Third or fourth grade lesson plan: Take students out to the parking lot of the school on any mostly sunny day. Bring a few regular hardware thermometers. Have students place one in the shade, another on the concrete or asphalt of the parking lot, and another within your car with windows open. Have kids take readings, which they can record in notebooks.
Next place one or two thermometers in the same car with its windows rolled up. Wait ten minutes then record the readings. Explain why there are differences with the readings, noting the higher reading from the car when its window is rolled up. Use this experiment to explain the greenhouse effect and why it’s never a good idea to leave humans and pets in a car with closed windows on a warm to hot day. Also, as this story demonstrates, check on the elderly, who may not have access to good air conditioning, which we all will need to rely on more as the world heats up due to our reliance on fossil fuels.
Fifth to seventh grade lesson plan: Have chemistry students set up Bunson Burners (or glass containers), that can be sealed air-tight, after placing small thermometers within the apparatus. There should be two burners per student or small team. If pressed for time, just the teacher could do this experiment before kids.

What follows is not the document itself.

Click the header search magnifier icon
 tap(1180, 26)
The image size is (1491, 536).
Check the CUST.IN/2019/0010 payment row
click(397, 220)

Have students pump out the air from one of their glass containers, then fill it with carbon dioxide. Set all labeled containers in the midday sun for about thirty minutes, placing container pairs side by side. Have students compare temperature readings between those glass enclosers that contain just air and those full of CO2. Have students log these readings as notes in logbooks, either on paper or on-line. This exercise should introduce students to the greenhouse effect of different gases, raising temperatures of the small environments containing carbon dioxide with those containing only plain air. Also, this experiment should introduce students to different chemistry of invisible gases and the percentages of those gases in the atmosphere.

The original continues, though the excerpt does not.